**Task:**
For the listing that follows, give again exactly the lines from the one with "Given: Click the" to the one with "This screenshot has width=997, height=1204.", including both.

**Records for this exercise:**

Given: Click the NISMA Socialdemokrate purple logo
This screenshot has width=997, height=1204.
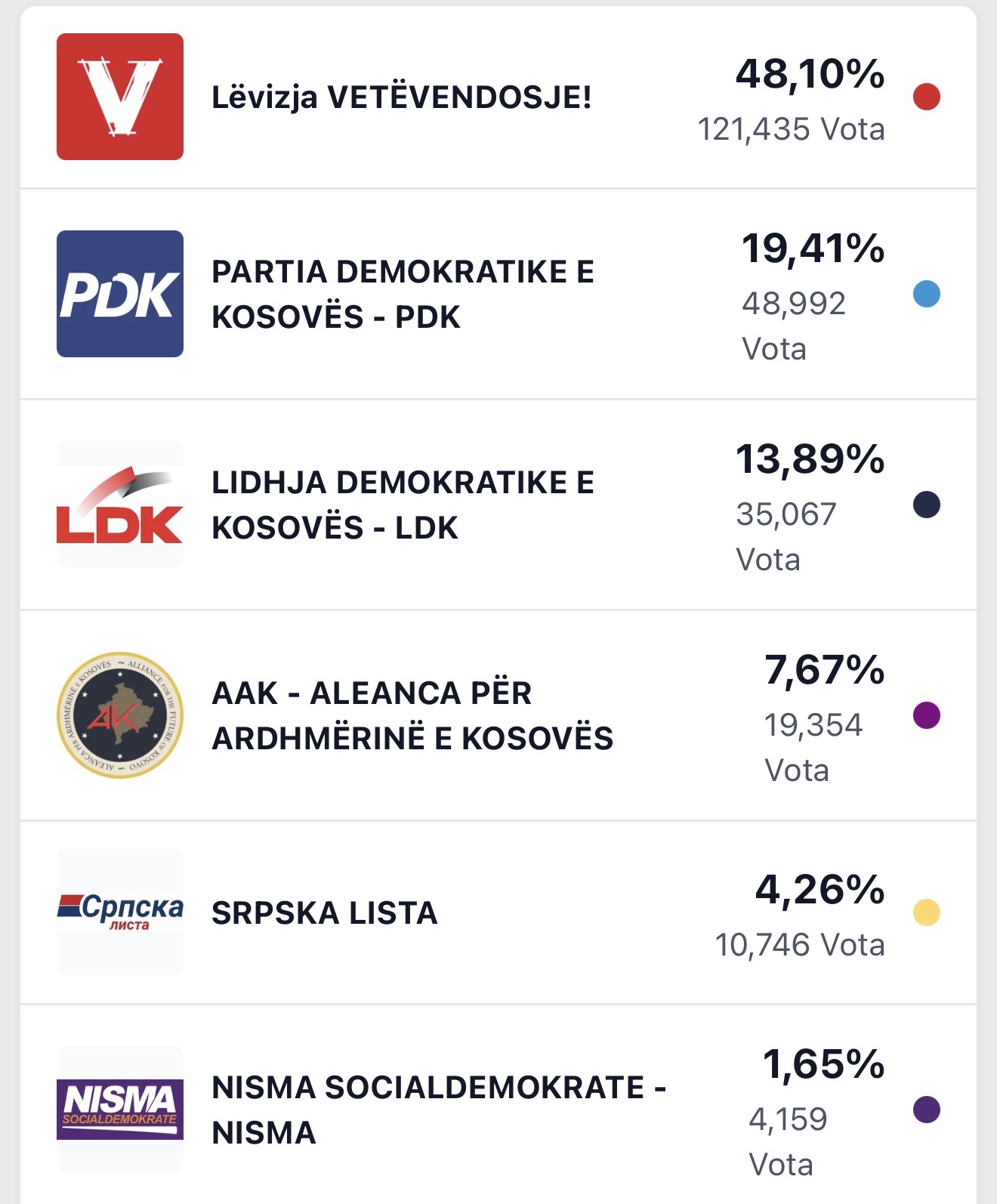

==

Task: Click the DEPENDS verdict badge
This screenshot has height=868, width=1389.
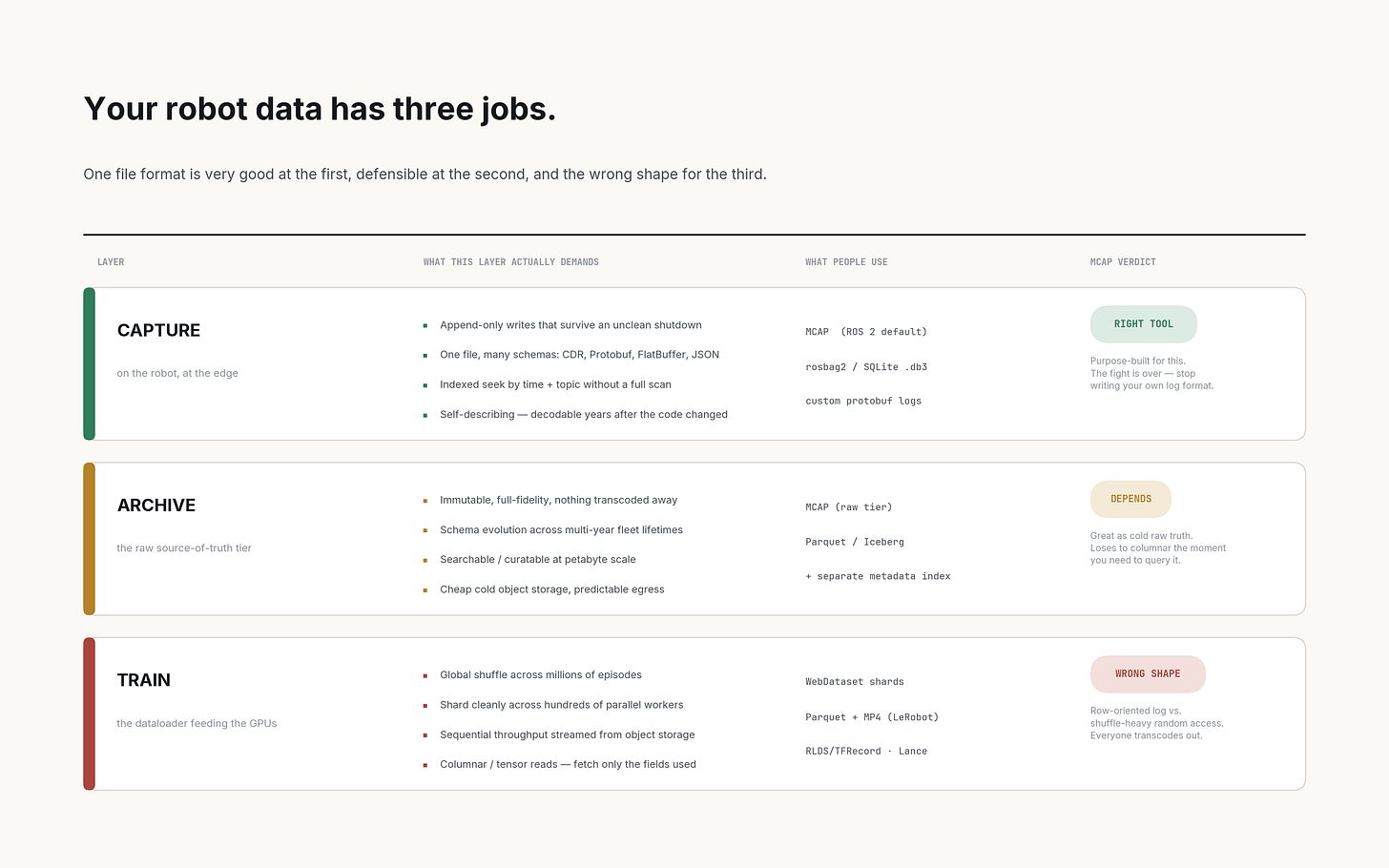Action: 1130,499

---

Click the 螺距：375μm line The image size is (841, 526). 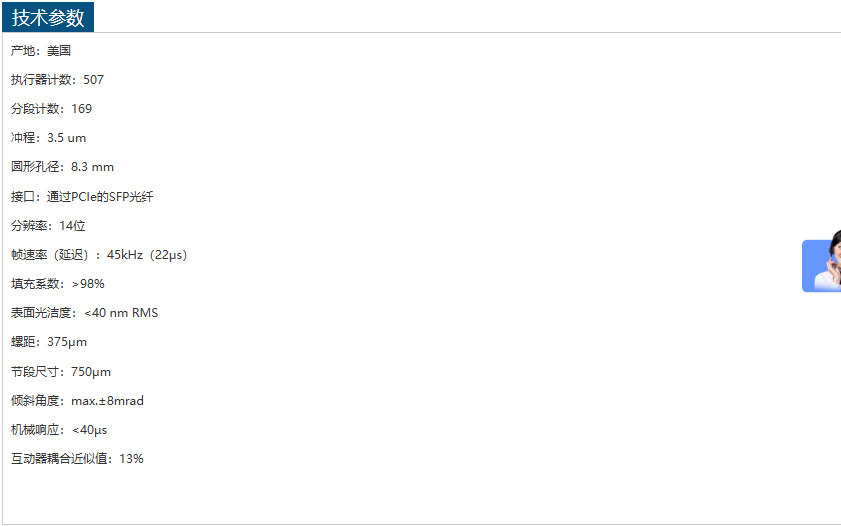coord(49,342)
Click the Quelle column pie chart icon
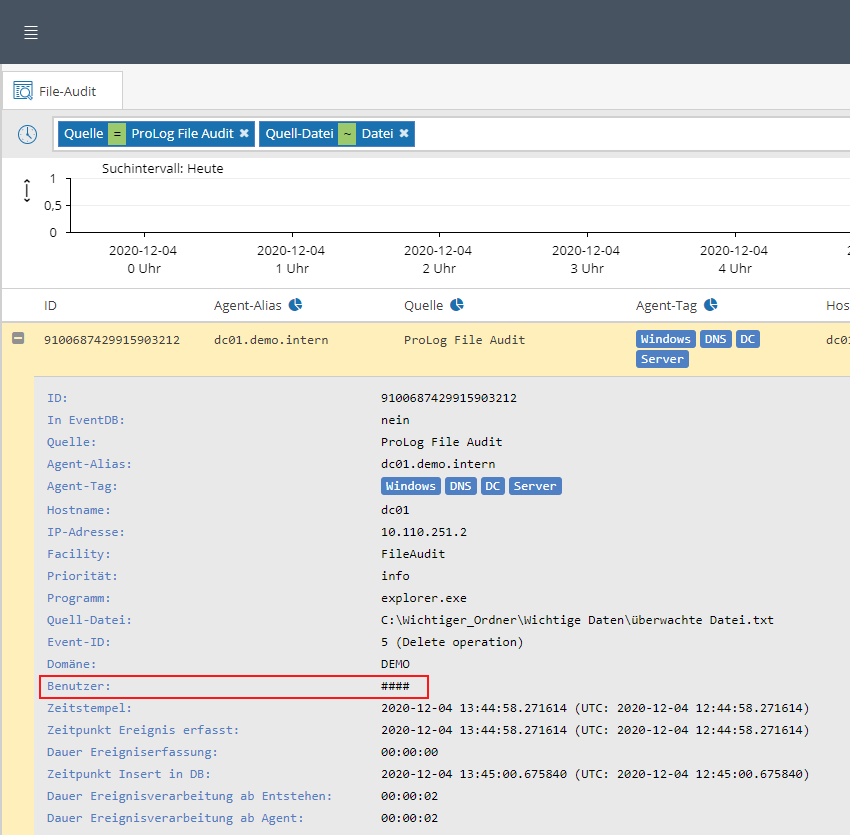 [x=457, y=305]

**Task result:**
Given: Click the NISMA Socialdemokrate purple logo
This screenshot has width=997, height=1204.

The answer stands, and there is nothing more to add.